Problem description: From the first line of the data through the line containing "Task: Open heatmap_4_dpi72.png", transcribe each line exactly. Pictures do not belong in the copy.

[Saved data entries]
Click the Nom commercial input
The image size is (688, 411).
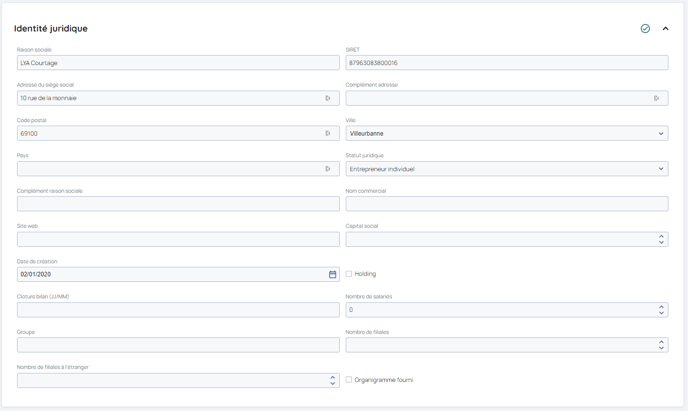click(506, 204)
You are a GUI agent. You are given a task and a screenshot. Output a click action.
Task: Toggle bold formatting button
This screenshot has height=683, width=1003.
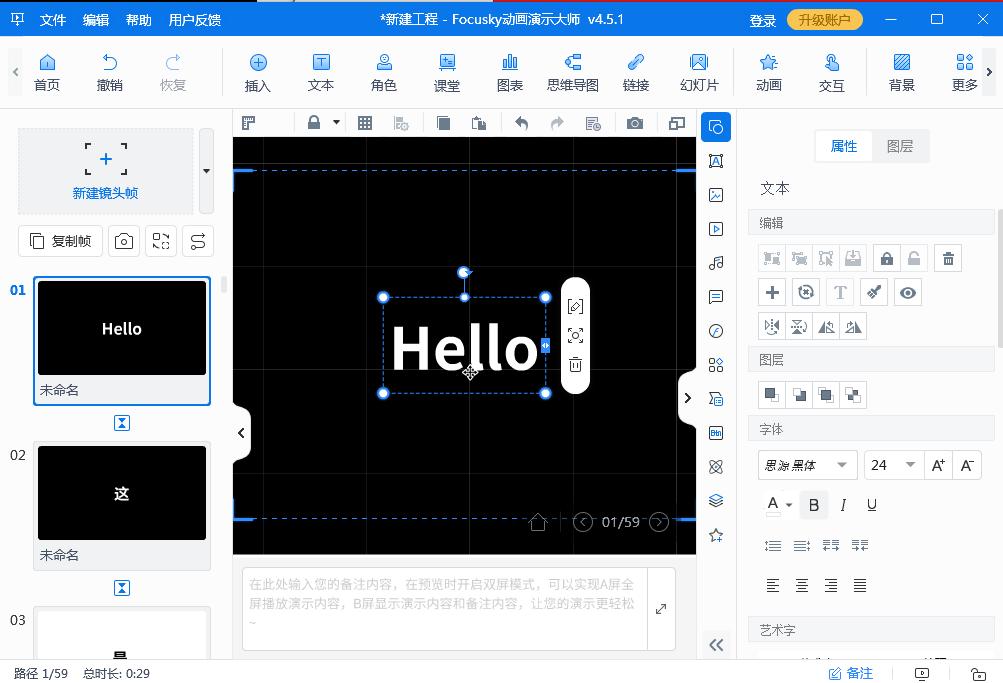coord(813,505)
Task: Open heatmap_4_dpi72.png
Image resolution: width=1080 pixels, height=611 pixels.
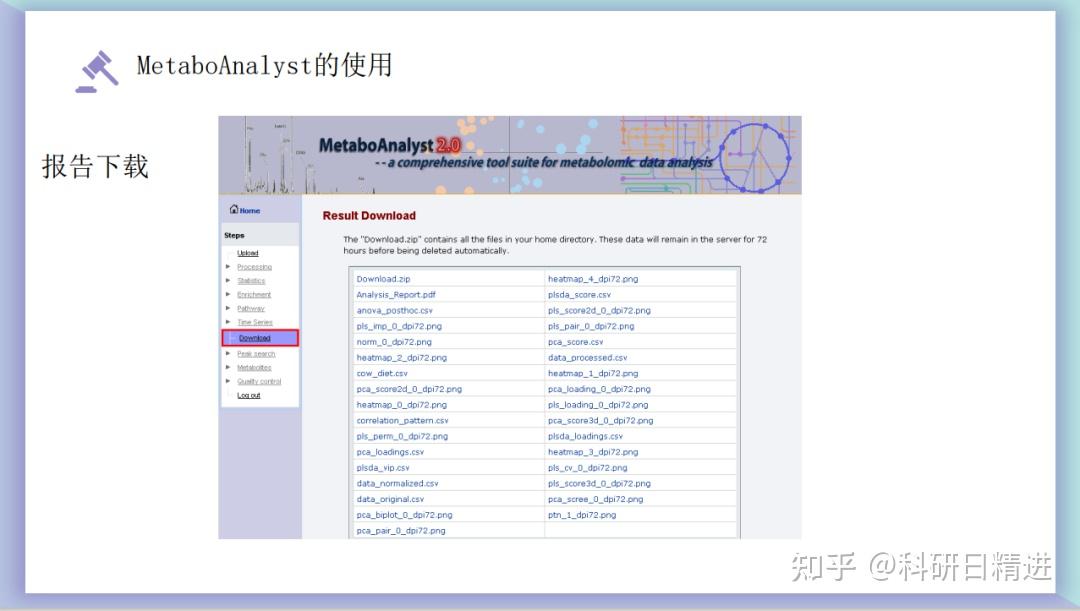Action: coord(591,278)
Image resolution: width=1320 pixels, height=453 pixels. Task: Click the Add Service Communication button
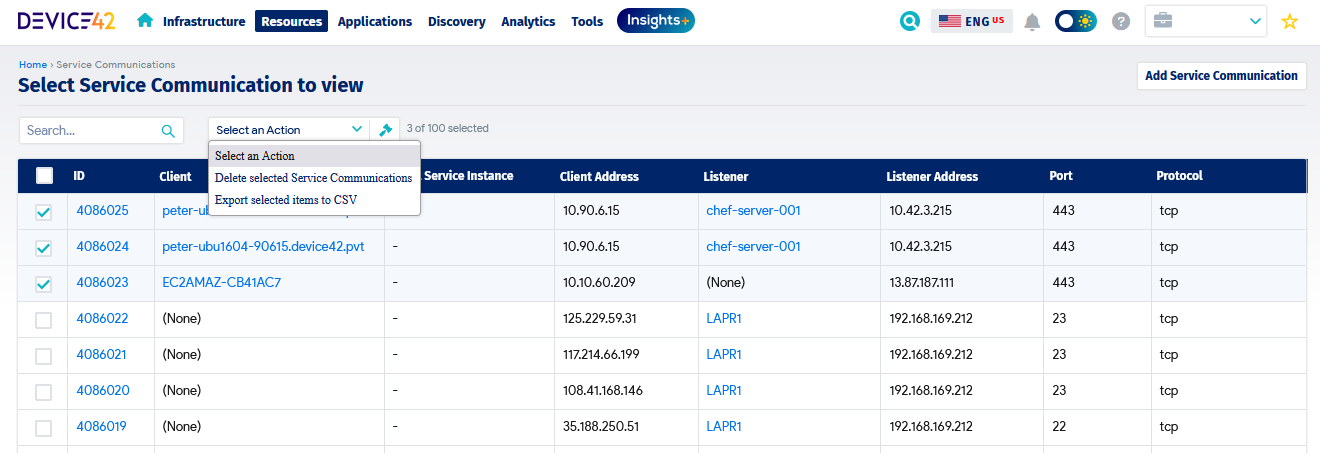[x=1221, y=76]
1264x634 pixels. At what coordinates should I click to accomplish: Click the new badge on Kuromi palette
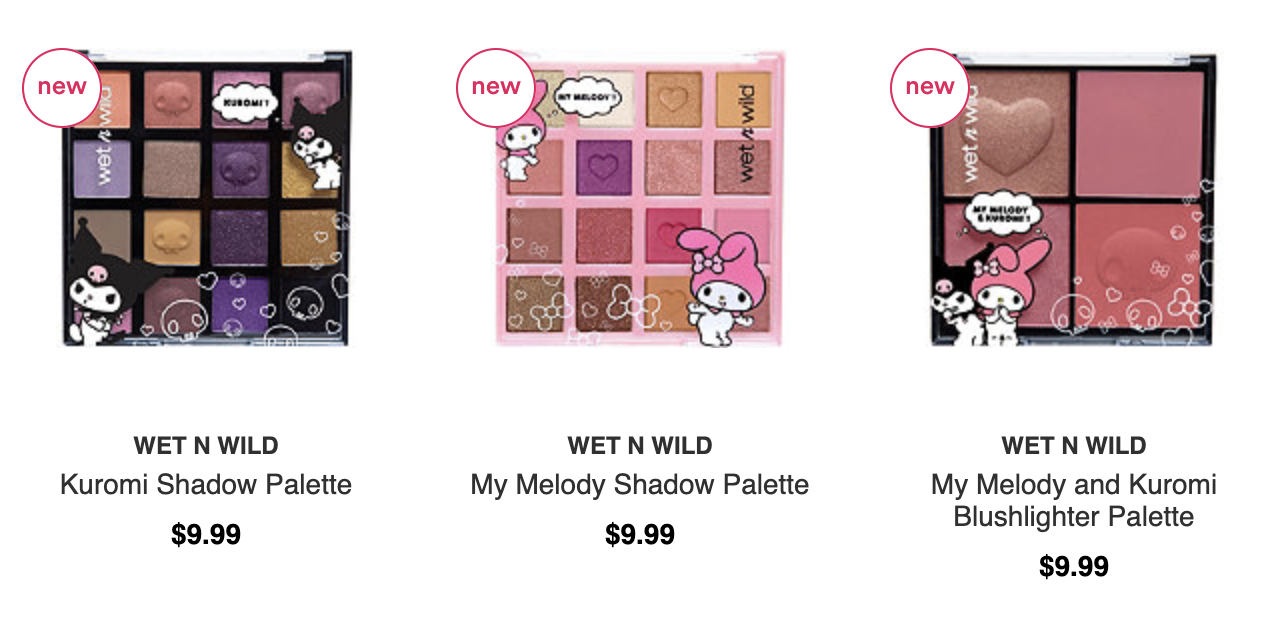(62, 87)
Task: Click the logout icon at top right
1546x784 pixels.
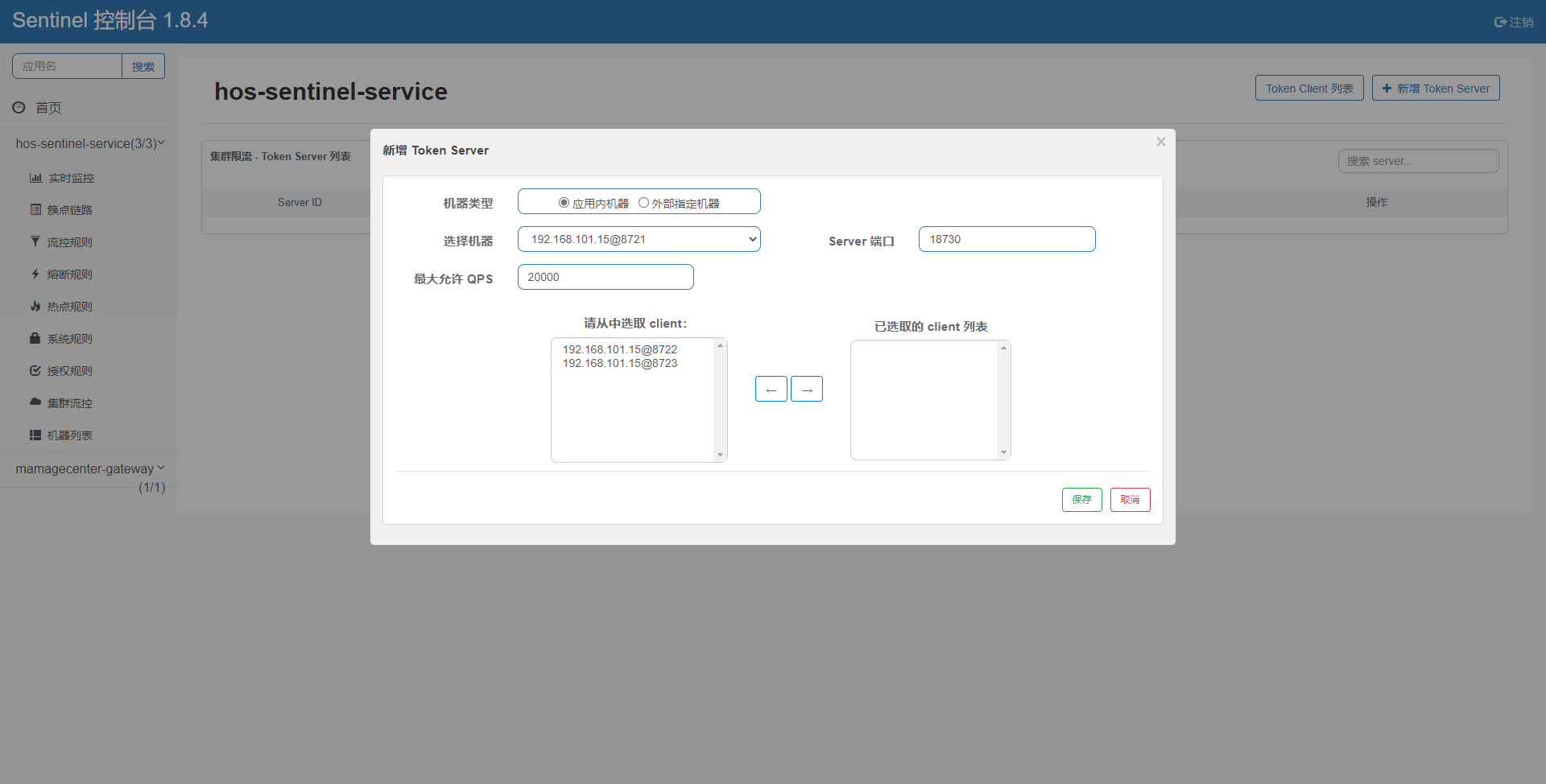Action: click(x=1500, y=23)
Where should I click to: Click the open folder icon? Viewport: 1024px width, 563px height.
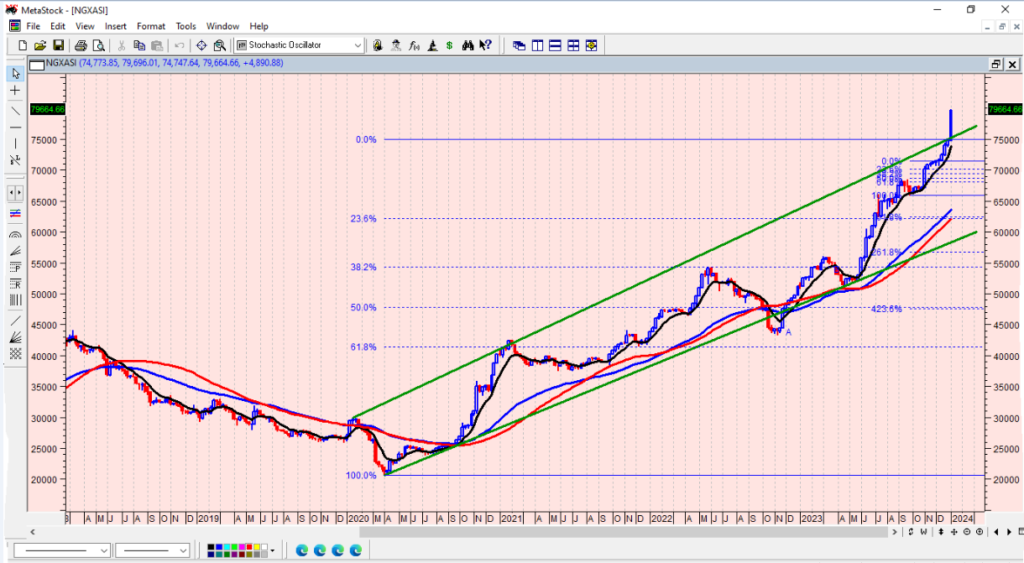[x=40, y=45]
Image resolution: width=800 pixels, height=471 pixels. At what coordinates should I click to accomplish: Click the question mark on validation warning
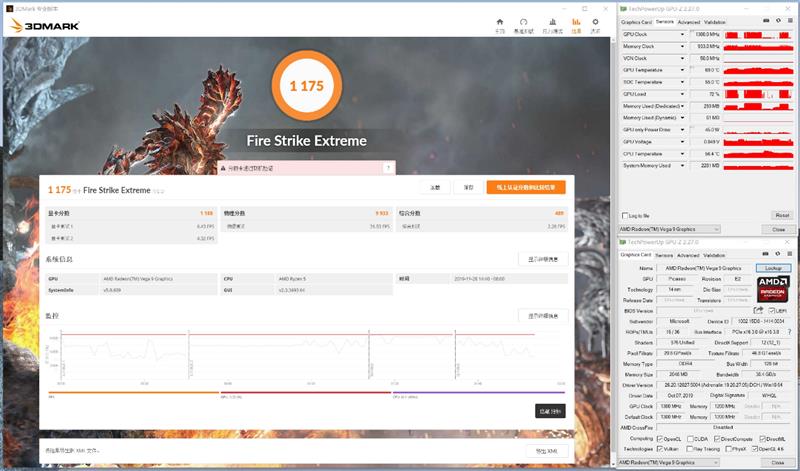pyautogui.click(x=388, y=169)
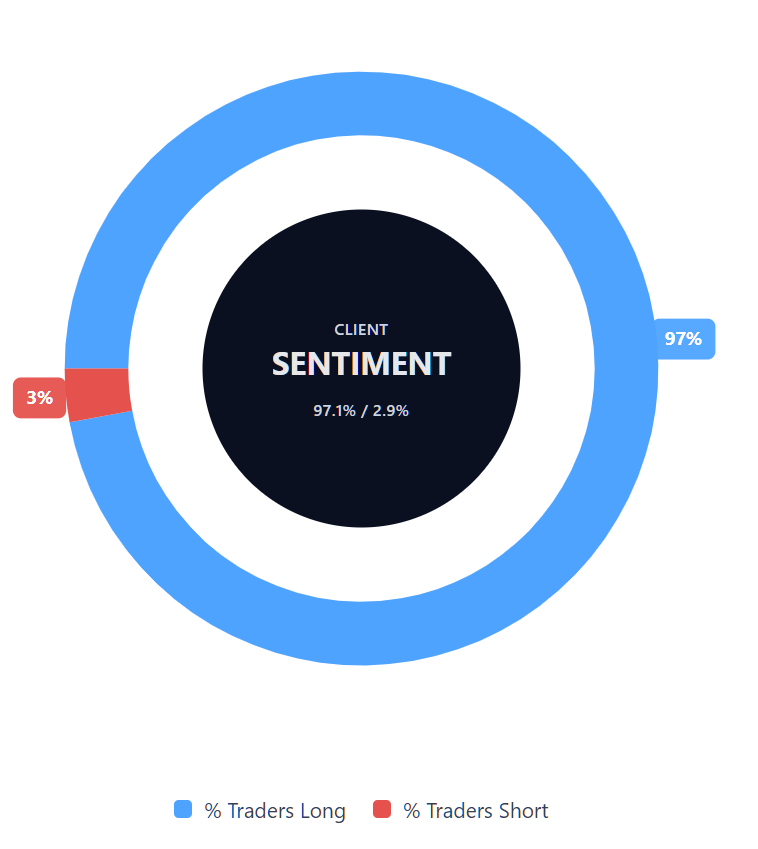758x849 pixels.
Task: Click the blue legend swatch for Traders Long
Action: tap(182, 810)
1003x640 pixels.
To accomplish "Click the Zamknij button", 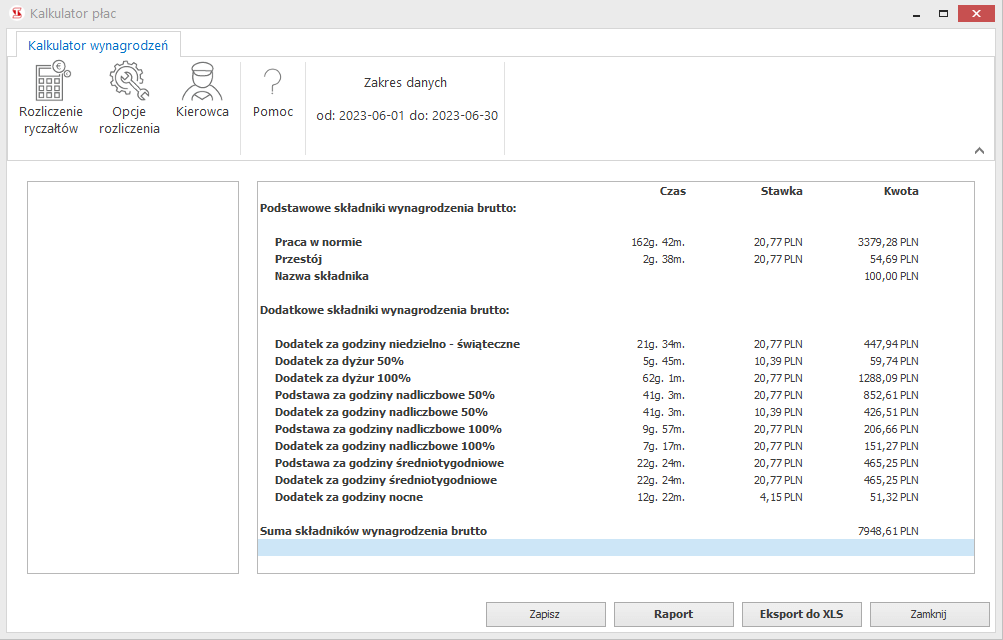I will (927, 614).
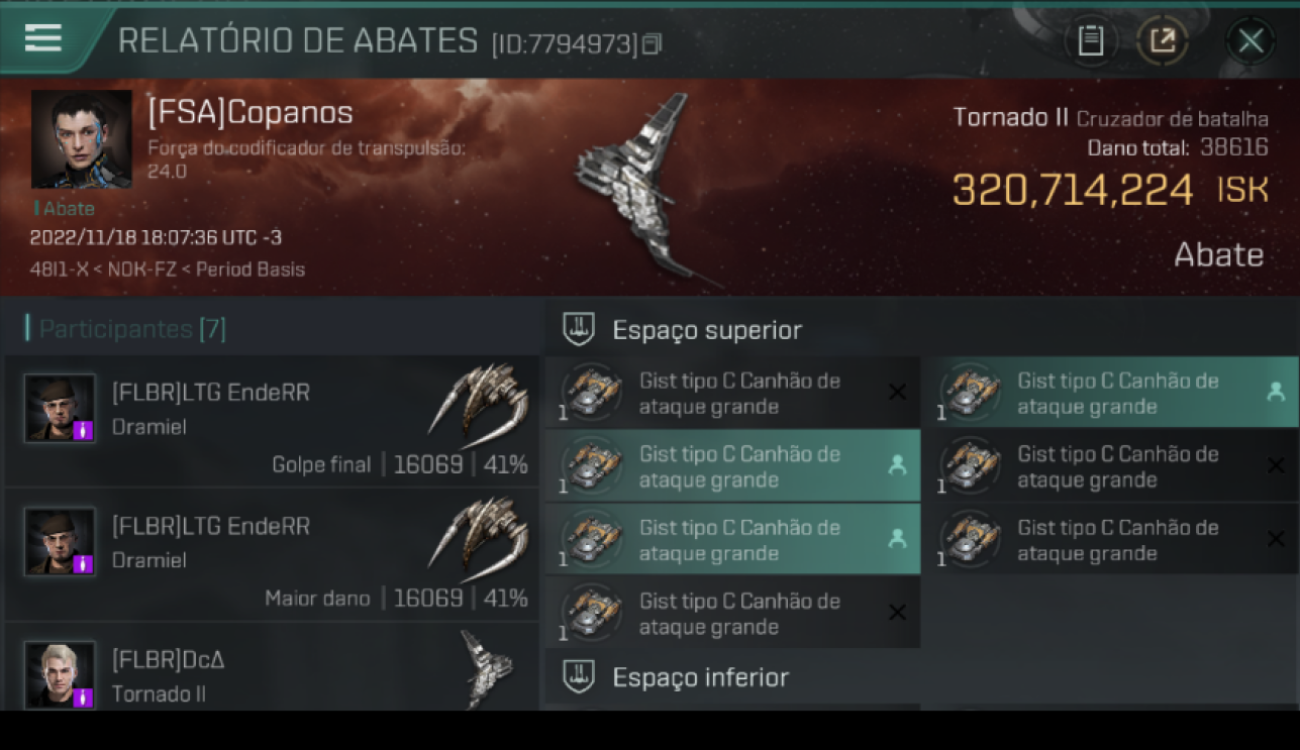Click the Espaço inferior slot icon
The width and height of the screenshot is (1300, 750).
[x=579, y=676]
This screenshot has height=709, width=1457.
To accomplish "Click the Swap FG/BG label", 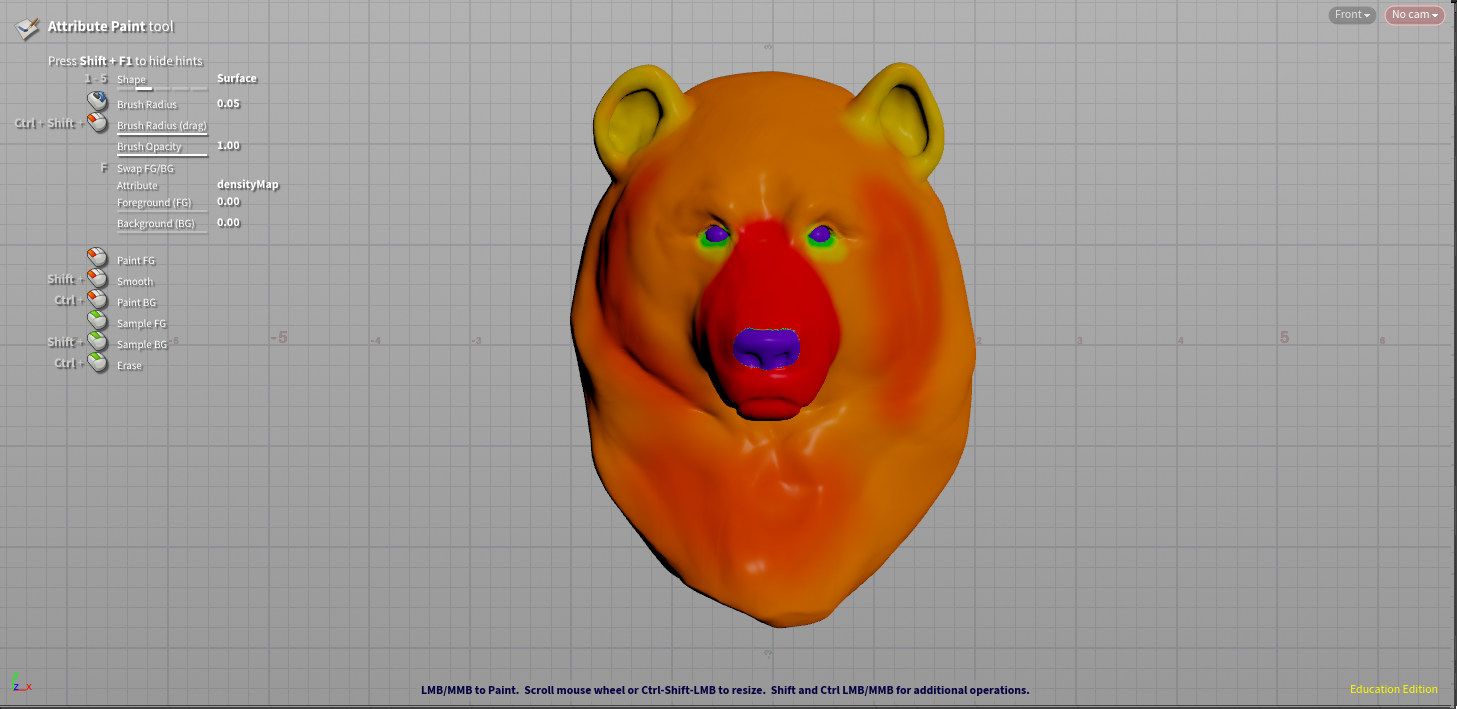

Solved problem:
Click the Nom commercial input
The image size is (688, 411).
click(506, 204)
You are a GUI agent. You are given a task and a screenshot. Output a click action.
Task: Toggle bold formatting button
This screenshot has height=683, width=1003.
coord(813,505)
Task: Open heatmap_4_dpi72.png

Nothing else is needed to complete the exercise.